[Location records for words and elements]
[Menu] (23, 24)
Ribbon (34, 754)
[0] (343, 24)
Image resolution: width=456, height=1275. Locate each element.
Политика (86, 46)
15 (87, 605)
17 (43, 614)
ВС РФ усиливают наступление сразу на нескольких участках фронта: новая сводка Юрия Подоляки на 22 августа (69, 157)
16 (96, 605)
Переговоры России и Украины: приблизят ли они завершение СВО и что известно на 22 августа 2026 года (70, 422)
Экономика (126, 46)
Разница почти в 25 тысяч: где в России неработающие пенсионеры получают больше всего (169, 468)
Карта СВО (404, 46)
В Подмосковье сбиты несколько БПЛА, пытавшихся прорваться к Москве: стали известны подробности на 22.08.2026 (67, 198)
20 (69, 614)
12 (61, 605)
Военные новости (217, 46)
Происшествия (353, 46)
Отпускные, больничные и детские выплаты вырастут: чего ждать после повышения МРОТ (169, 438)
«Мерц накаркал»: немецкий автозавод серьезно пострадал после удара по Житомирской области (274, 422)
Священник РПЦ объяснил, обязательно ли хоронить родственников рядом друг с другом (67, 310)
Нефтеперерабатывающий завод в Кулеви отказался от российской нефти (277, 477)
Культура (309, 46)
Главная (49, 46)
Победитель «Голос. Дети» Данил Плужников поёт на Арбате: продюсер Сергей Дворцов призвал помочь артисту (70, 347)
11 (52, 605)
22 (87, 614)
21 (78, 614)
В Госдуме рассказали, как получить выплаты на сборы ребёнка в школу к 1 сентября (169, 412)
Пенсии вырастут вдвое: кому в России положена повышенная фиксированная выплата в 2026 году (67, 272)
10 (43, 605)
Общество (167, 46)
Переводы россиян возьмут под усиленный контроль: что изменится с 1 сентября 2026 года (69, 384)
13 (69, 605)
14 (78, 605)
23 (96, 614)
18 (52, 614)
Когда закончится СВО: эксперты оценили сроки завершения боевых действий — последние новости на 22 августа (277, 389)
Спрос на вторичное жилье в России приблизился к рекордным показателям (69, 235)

> _What needs to be done_
Reproduce every line of the material above verbatim.

> _Result of the task_
[Menu] (23, 24)
Ribbon (34, 754)
[0] (343, 24)
Image resolution: width=456, height=1275. Locate each element.
Политика (86, 46)
15 (87, 605)
17 (43, 614)
ВС РФ усиливают наступление сразу на нескольких участках фронта: новая сводка Юрия Подоляки на 22 августа (69, 157)
16 (96, 605)
Переговоры России и Украины: приблизят ли они завершение СВО и что известно на 22 августа 2026 года (70, 422)
Экономика (126, 46)
Разница почти в 25 тысяч: где в России неработающие пенсионеры получают больше всего (169, 468)
Карта СВО (404, 46)
В Подмосковье сбиты несколько БПЛА, пытавшихся прорваться к Москве: стали известны подробности на 22.08.2026 (67, 198)
20 (69, 614)
12 (61, 605)
Военные новости (217, 46)
Происшествия (353, 46)
Отпускные, больничные и детские выплаты вырастут: чего ждать после повышения МРОТ (169, 438)
«Мерц накаркал»: немецкий автозавод серьезно пострадал после удара по Житомирской области (274, 422)
Священник РПЦ объяснил, обязательно ли хоронить родственников рядом друг с другом (67, 310)
Нефтеперерабатывающий завод в Кулеви отказался от российской нефти (277, 477)
Культура (309, 46)
Главная (49, 46)
Победитель «Голос. Дети» Данил Плужников поёт на Арбате: продюсер Сергей Дворцов призвал помочь артисту (70, 347)
11 (52, 605)
22 (87, 614)
21 (78, 614)
В Госдуме рассказали, как получить выплаты на сборы ребёнка в школу к 1 сентября (169, 412)
Пенсии вырастут вдвое: кому в России положена повышенная фиксированная выплата в 2026 году (67, 272)
10 (43, 605)
Общество (167, 46)
Переводы россиян возьмут под усиленный контроль: что изменится с 1 сентября 2026 года (69, 384)
13 (69, 605)
14 (78, 605)
23 (96, 614)
18 (52, 614)
Когда закончится СВО: эксперты оценили сроки завершения боевых действий — последние новости на 22 августа (277, 389)
Спрос на вторичное жилье в России приблизился к рекордным показателям (69, 235)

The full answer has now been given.